The reasons for this will vary from game to game, but if we take Shadow of the Tomb Raider as an example, we can get a good idea of what's going on.
For each frame presented on the monitor, there are an awful lot of separate processes that have to take place. Let's assume all of the required assets (vertex buffers, index buffers, and texture buffers) from the frame are already loaded into the local memory - the graphics card's RAM. SotTR doesn't do much in the way of asset streaming, which is why this game is a good example to use here.
To render the frame, the GPU first draws out the scene's depth values, at the monitor's resolution, into a buffer that's stored in the RAM. The scene is then rendered again, generating two textures in the process - one to generate a texture that contains the scene's normal map and a shadow mask, the other is a velocity map. Both of these are also stored in the RAM but the important thing to note here is that these are larger than the monitor resolution.
Then the primary lighting and shadowing are done, all of which gets rendered into another set of buffers, again stored in the RAM (the shadow map buffer is especially large). After that, the scene is rendered for the third time, where three additional textures (HDR, albedo + roughness, normal + metallic). A forth rendering pass follows to generate the SSAO (screen space ambient occlusion) and yet more buffers are required for this.
Rendering pass number takes place after the SSAO pass to produce the screen space reflection texture (stored in RAM), before the final pass to do the post-processing (blur, bloom, DoF, TAA, tone mapping, etc) and the UI. All of this produces a final buffer that's actually HDR, so if the monitor is SDR,
another buffer is required to sample the HDR on into.

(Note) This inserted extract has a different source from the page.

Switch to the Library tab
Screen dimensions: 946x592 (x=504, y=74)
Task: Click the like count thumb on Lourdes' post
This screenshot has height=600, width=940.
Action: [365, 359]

So TLDR version, the available space in the RAM is under serious demand during all of the rendering to create a single frame. The buffers generated during the passes can't be stored in system RAM (well, they can, but no developer would ever let this happen) so if there isn't sufficient room, then assets need to be swapped out - they're not sent back anywhere, as they're always stored in system RAM. It's simply a case of the video RAM is flagged as being available and if an asset is required, and it's not in local memory, another asset may need to be reallocated and then copied over.
This is why low RAM cards suffer the most because once assets start flying about during gameplay, the PCIe interface then gets hit.